DIRECTIONS
Turn the listing below into a numbered list with one line per item and no blank lines. Leave the pictures out.

━━━ RAW DATA

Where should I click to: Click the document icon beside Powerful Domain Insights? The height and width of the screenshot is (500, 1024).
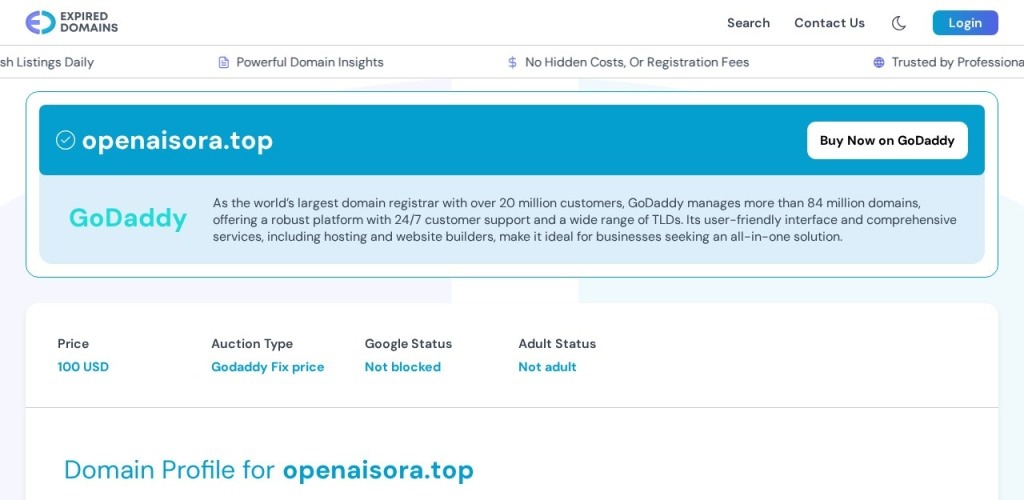224,62
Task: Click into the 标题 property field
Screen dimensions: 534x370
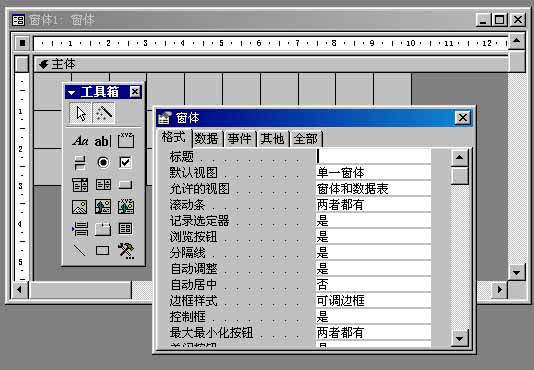Action: point(373,156)
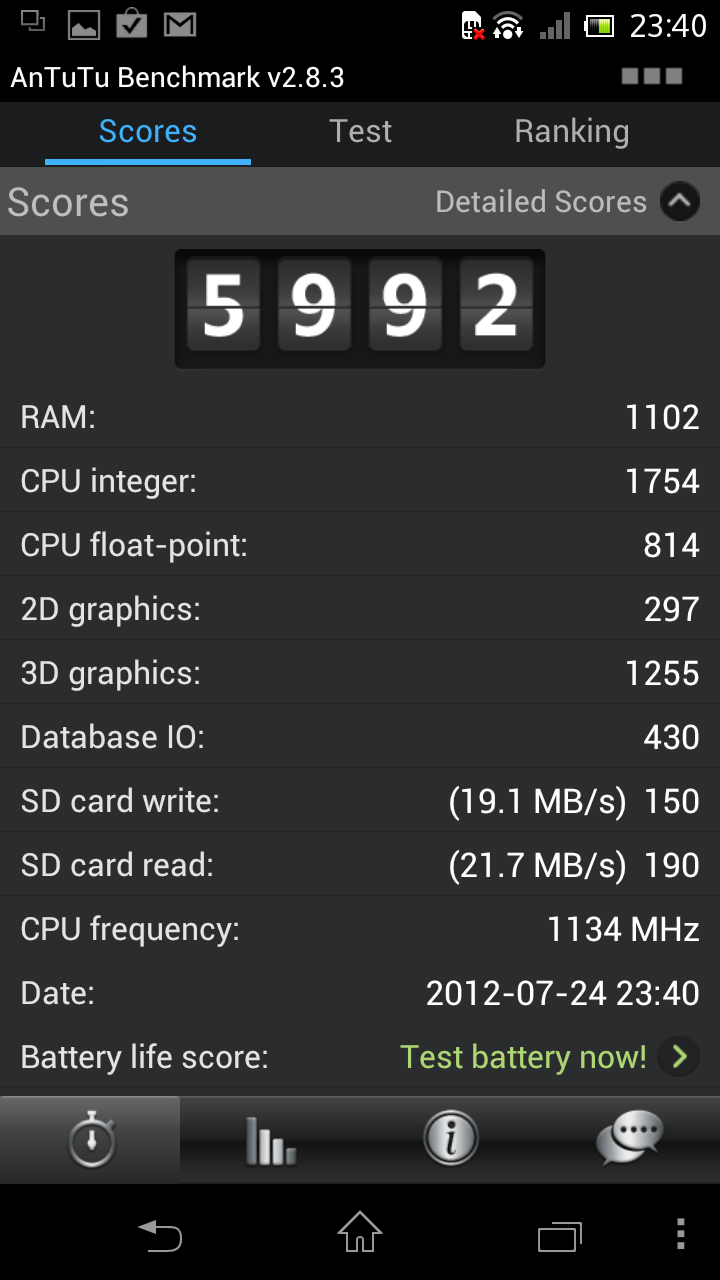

━━━━━━

ANSWER TO THIS TASK
1. Where should I click to: Click the document icon beside Powerful Domain Insights? The height and width of the screenshot is (500, 1024).
2. 224,62
3. Task: Click into the 标题 property field
4. Screen dimensions: 534x370
5. Action: point(373,156)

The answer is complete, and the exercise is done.